Estamos, ciertamente, en vías de ser otra cosa, una capacidad que viene dada por la sustitución de un régimen representacional de la imagen por otro más bien alegórico, donde la identidad de sentido quede constantemente suspendida, alterada en un desplazamiento disyuntivo y donde el propio significado de “ser” remita a una tensión irresoluble. Ahora bien: para conseguirlo no basta con desearlo. Hay que armarse de un valor que, a las pruebas me remito, no tenemos. De ahí que tonteemos continuamente con la idea de que la felicidad está en el siguiente like, en la inminente catástrofe que se nos promete desde el otro lado de la pantalla.
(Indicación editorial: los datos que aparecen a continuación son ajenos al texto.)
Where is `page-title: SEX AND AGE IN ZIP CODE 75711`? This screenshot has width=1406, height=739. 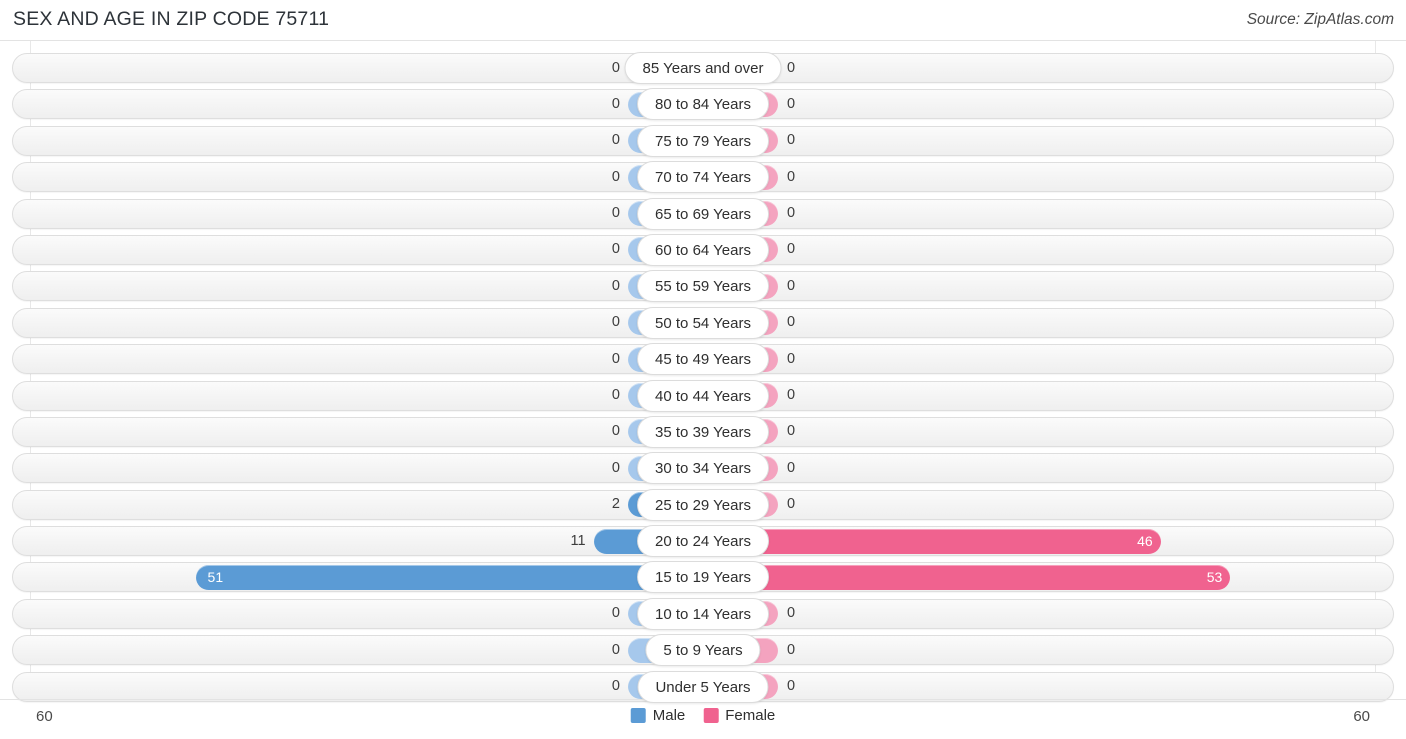
page-title: SEX AND AGE IN ZIP CODE 75711 is located at coordinates (172, 19).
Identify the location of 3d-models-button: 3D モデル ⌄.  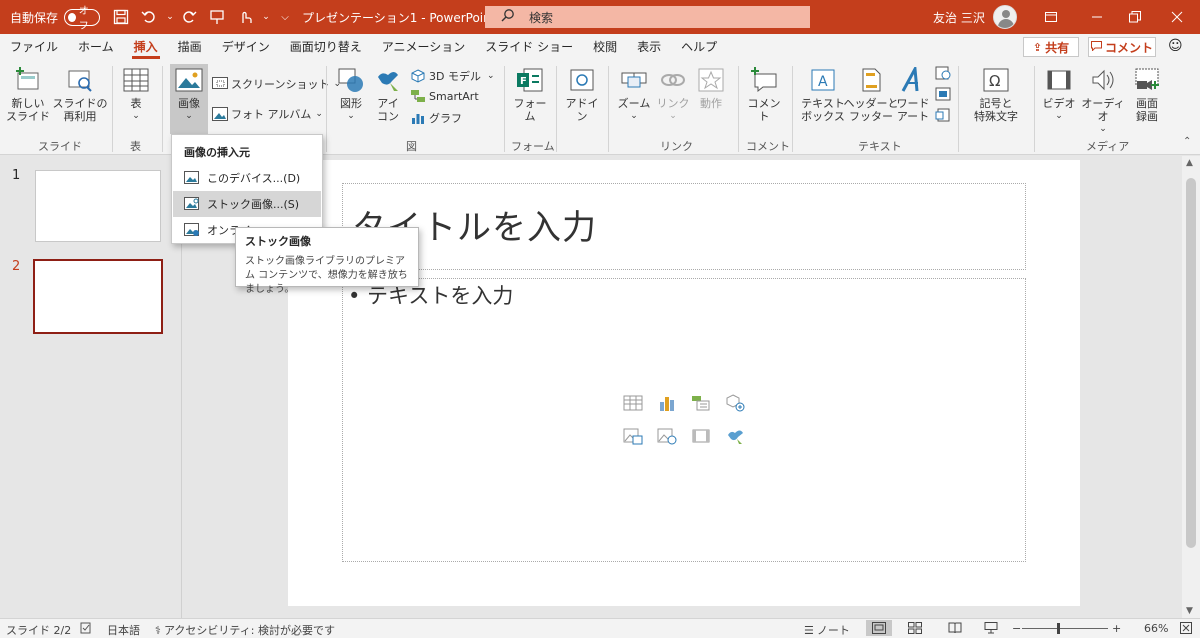
(452, 76).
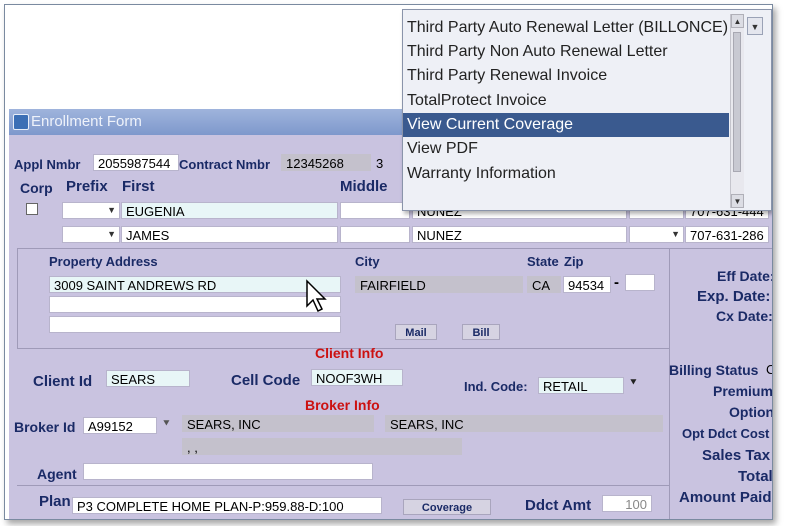 The height and width of the screenshot is (526, 787). I want to click on billing-status-value: C, so click(769, 370).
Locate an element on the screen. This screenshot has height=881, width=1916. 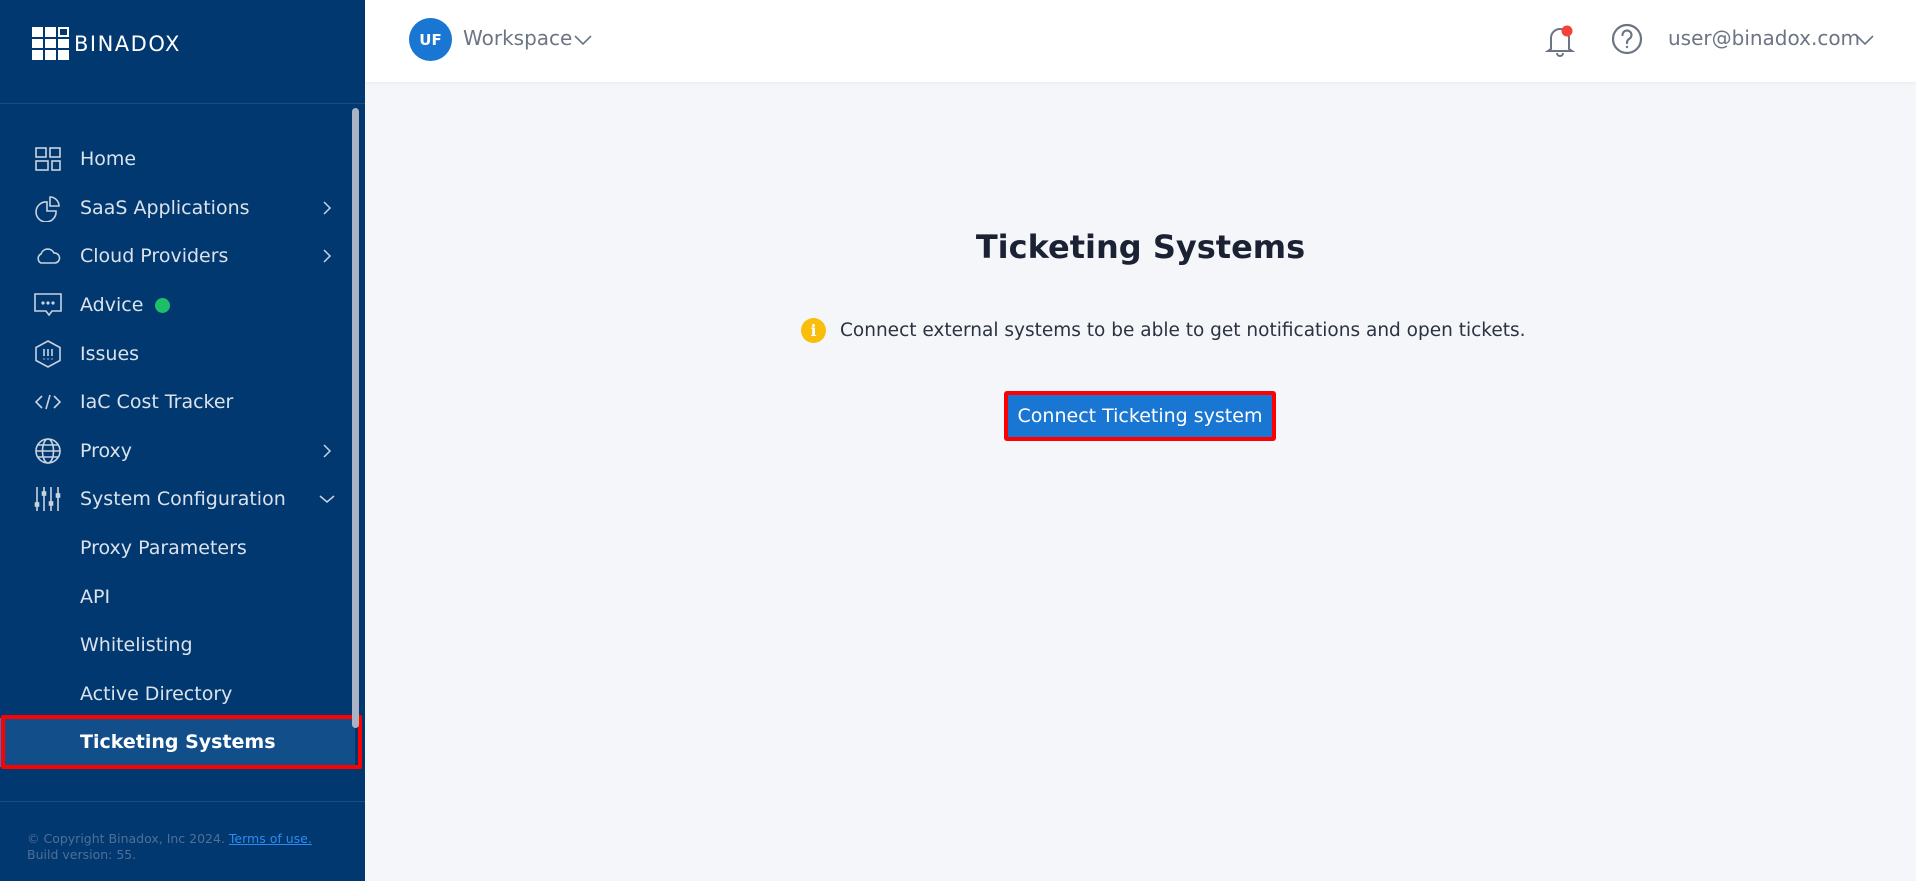
sidebar-item-label: Proxy is located at coordinates (106, 450).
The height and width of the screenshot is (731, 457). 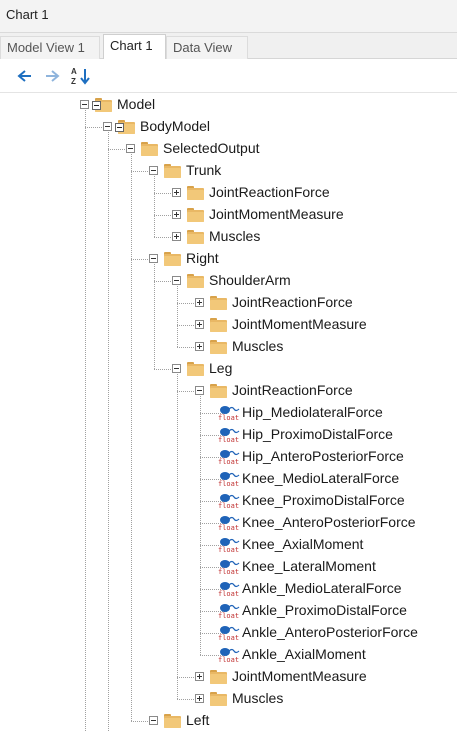 I want to click on tree-item-knee-lateral-moment: float Knee_LateralMoment, so click(x=228, y=567).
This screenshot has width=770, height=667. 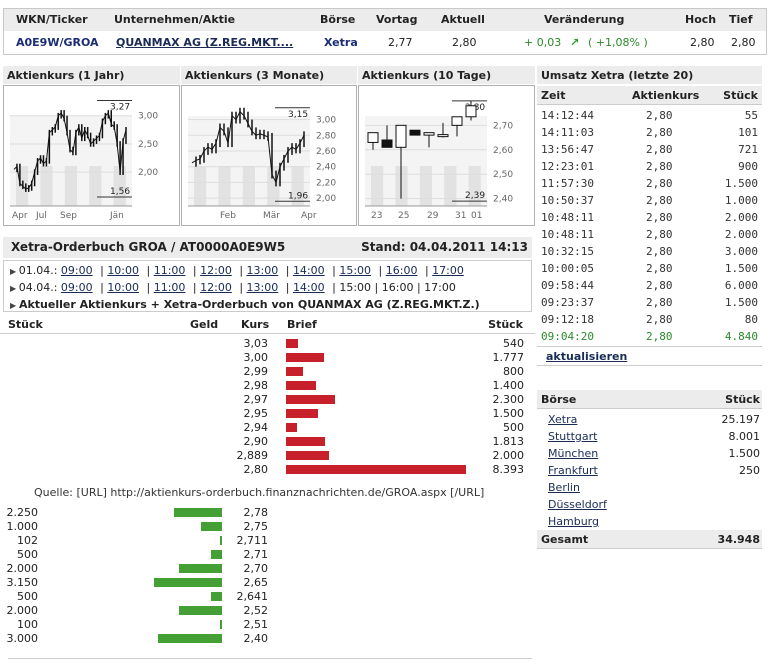 I want to click on col-low: Tief, so click(x=741, y=20).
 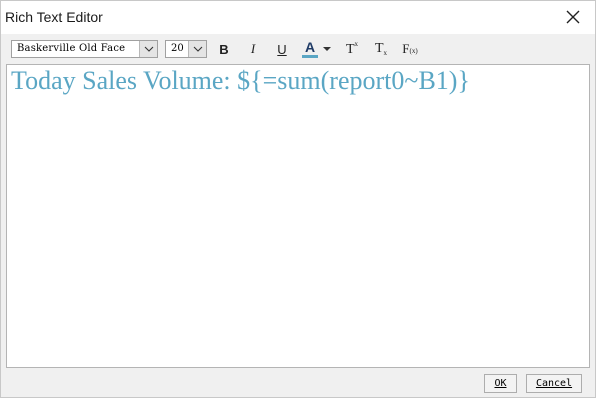 I want to click on italic-icon: I, so click(x=253, y=48).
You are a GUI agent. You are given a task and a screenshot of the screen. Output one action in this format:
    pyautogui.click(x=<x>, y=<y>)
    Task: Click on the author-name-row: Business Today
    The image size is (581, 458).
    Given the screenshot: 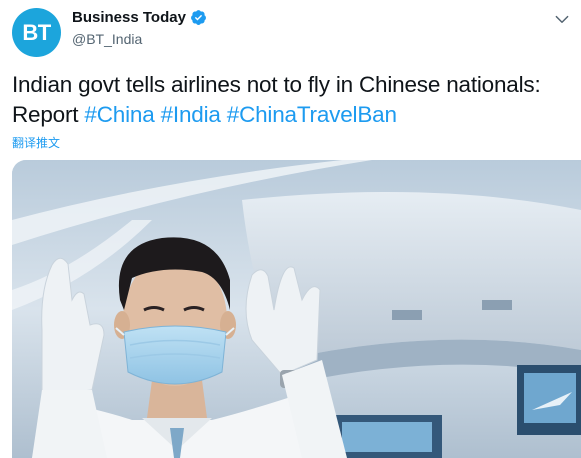 What is the action you would take?
    pyautogui.click(x=140, y=18)
    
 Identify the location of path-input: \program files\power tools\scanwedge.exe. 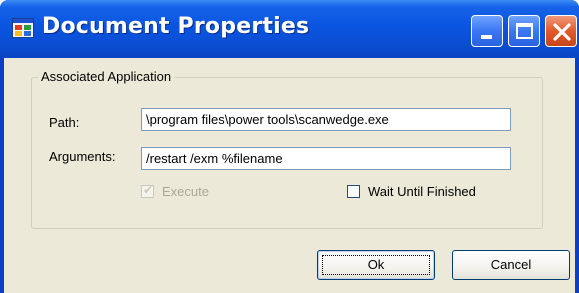
(326, 120).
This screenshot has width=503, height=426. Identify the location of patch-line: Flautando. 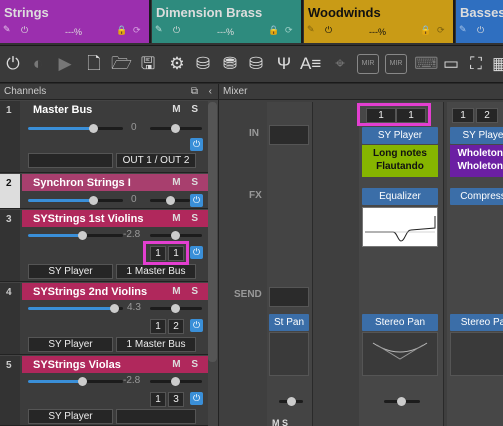
(400, 166).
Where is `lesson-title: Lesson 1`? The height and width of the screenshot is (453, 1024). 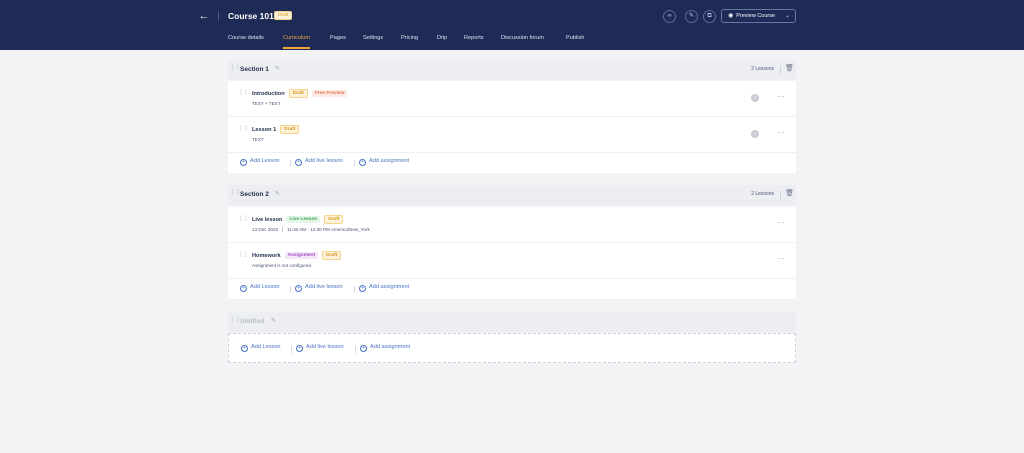 lesson-title: Lesson 1 is located at coordinates (264, 130).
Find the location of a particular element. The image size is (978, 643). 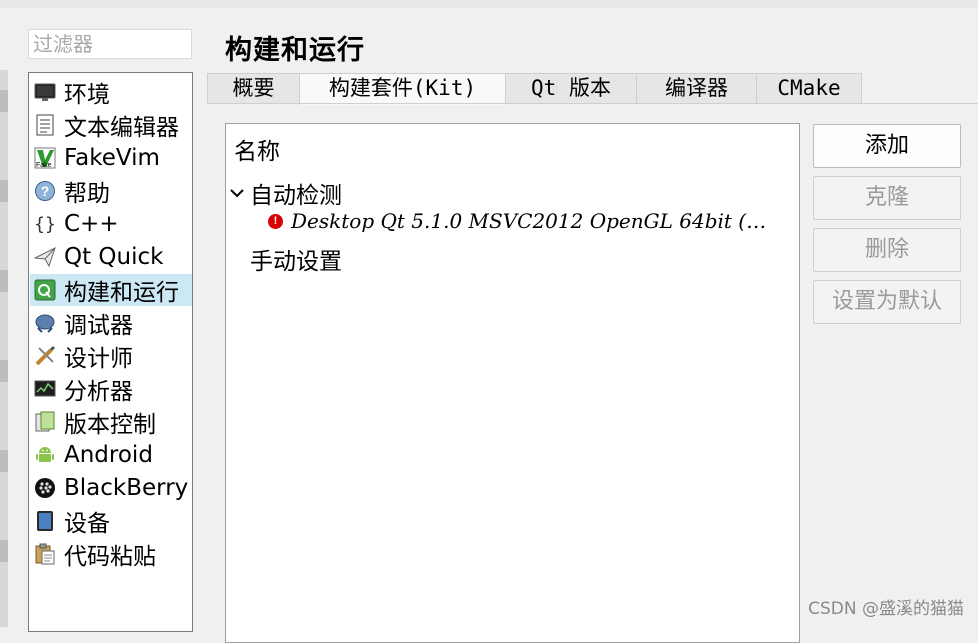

Quizá la hipertecnologización de nuestra subjetividad sea un paso para, como concluye Foucault Las palabras y las cosas, poder “apostarse a que el hombre se borraría, como en los límites del mar un rostro de arena”. En este sentido, estos rostros de Oursler dan buena cuenta de que tal apuesta es un destino que no queremos asumir. En Así hablaba Zarastustra, Nietzsche profetiza nuestros síntomas más postmodernos; “jugaban cerca del mar, vino la ola y se llevó sus juguetes hasta el fondo. Helos aquí que se echan a llorar. Pero la misma ola debe traerles nuevos juguetes y esparcirá ante ellos nuevas conchas multicolores”. Estos rostros de Oursler nos dicen que nos encontramos en la orilla, llorando sin consuelo por un rostro que empieza a ser difuminado: nos hace falta el valor de lanzarnos al mar. Porque mientras sigamos así, felicitándonos por la elevación canónica de nuestras subjetividades como remiendos fragmentarios de una totalidad que ya ni siquiera somos capaces de imaginar, no haremos más que constatar nuestra querencia hacia este orden despótico en el que somos producidos en serie.
Concluyendo, haríamos bien en reconocernos en estas máscaras tecnológicas, fragmentadas y ruinosas que nos ofrece esta exposición e intuir que ese malestar ante la contemplación no es sino reflejo de esa carcoma que nos correo por dentro y que surge de una cobardía ante la llegada de una ola que, definitivamente, borre nuestros rostros en la arena.